Salona Global Medical Device Corp. will acquire injection and blow molder DaMar Plastics Manufacturing Inc. and also said it will buy the rehabilitation and sport medicine device assets of an unnamed company "as quickly as possible."
Salona plans "to retain the DaMar staff and leadership as is," Jethro Rothe-Kushel, vice president of capital markets and financial communications at Salona, told Plastics News in an email.
"We look forward to welcoming the DaMar Plastics team into the Salona Global family. Plastics are an integral part of Salona Global's current business," Salona CEO Luke Faulstick said in an emailed statement. "Through vertical integration, we expect this acquisition will continue to improve our gross margins while further expanding our customer base, revenue streams and bottom line."
The medical device assets have "unaudited annual revenues of $26 million with gross margins in excess of 30 percent," an Aug. 15 news release said.
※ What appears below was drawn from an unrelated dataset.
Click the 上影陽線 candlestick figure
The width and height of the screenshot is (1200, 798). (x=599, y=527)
El Cajon, Calif.-based DaMar Plastics, which serves the medical and consumer industries, has $6.38 million in annual sales, it said, with 47 percent gross profits.
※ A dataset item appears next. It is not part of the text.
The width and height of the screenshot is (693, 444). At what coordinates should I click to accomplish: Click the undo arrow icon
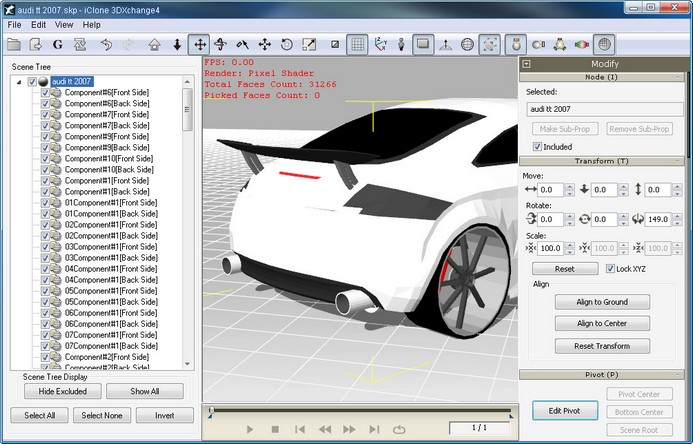(x=107, y=44)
The acquisition of DaMar "builds upon the [Salona's] strategy to create a fully integrated global medical device company and would add precision plastics technology capabilities to the company," the release said.
"These deals together, if closed, would increase our revenues by over 60 percent, to over $80 million a year, while maintaining gross margins above 30 percent," Faulstick said in the release.
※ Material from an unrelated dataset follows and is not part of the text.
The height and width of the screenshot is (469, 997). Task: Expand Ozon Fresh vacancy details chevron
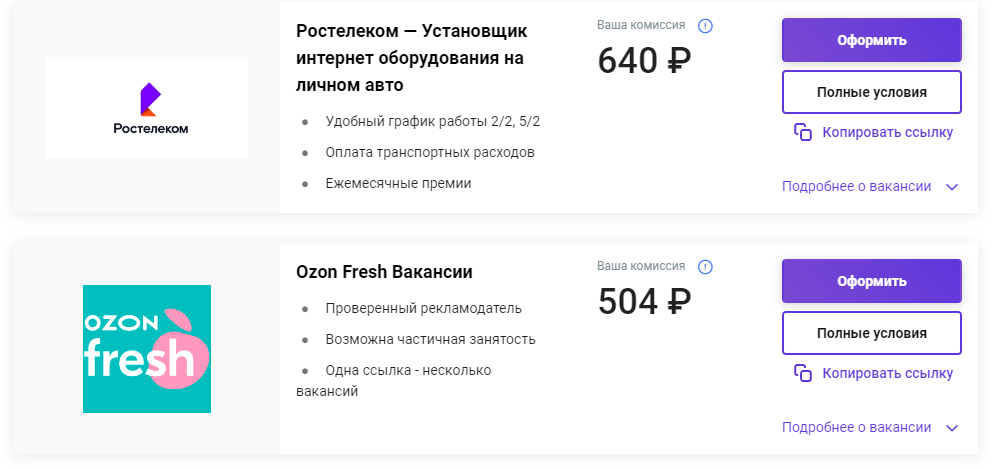(x=952, y=428)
"We're intent on closing both of these deals as quickly as we can, and we are fortunate to have managed our balance sheet such that we don't have a need for equity financing to close them," Salona Global Chairman Les Cross said in the release. "We continue to work to drive our five engines of revenue and profit growth bringing more momentum to our fast-growing company: acquisitions, internal sales force recruitment, product development, in-licensing product IP and sales distribution agreements."
A letter of intent to acquire the unnamed rehabilitation and sports medicine device maker, announced at the same time as the DaMar deal, did not specify what processes that company may do.
"Between the cash on the balance sheet and debt financing in place from an existing U.S. lender, SGMD has sufficient funds to close both acquisitions without any equity financing," the release said.